To do
Whenever the string "agent" turns up in a line below, that line should be copied.

Extracted records
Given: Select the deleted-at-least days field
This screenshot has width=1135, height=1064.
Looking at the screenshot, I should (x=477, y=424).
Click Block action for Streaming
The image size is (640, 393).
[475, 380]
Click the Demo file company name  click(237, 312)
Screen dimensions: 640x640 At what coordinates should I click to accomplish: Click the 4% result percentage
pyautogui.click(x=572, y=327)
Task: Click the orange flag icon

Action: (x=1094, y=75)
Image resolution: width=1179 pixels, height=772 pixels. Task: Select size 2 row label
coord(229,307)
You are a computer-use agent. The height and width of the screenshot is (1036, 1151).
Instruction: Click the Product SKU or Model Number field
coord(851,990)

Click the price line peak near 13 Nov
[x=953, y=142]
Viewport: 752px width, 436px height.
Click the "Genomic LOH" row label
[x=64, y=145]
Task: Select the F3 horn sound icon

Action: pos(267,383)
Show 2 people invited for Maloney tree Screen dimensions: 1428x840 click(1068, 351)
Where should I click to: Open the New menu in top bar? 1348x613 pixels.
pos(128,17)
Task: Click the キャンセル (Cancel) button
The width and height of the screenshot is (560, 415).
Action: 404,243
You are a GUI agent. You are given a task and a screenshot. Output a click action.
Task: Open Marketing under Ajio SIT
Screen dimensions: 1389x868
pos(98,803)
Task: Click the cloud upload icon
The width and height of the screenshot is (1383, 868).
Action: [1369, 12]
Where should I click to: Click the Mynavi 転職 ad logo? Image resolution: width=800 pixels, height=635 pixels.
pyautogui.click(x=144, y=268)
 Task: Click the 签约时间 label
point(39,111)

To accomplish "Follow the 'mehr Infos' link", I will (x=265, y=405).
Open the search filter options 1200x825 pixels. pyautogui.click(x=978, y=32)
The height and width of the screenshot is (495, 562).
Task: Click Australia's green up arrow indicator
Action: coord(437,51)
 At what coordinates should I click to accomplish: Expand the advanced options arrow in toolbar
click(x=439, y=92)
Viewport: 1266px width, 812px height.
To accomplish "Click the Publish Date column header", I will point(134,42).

Answer to this problem
You are a computer-use agent. The height and width of the screenshot is (1036, 1151).
You are a GUI agent. You are given a task and a screenshot. Output a click action.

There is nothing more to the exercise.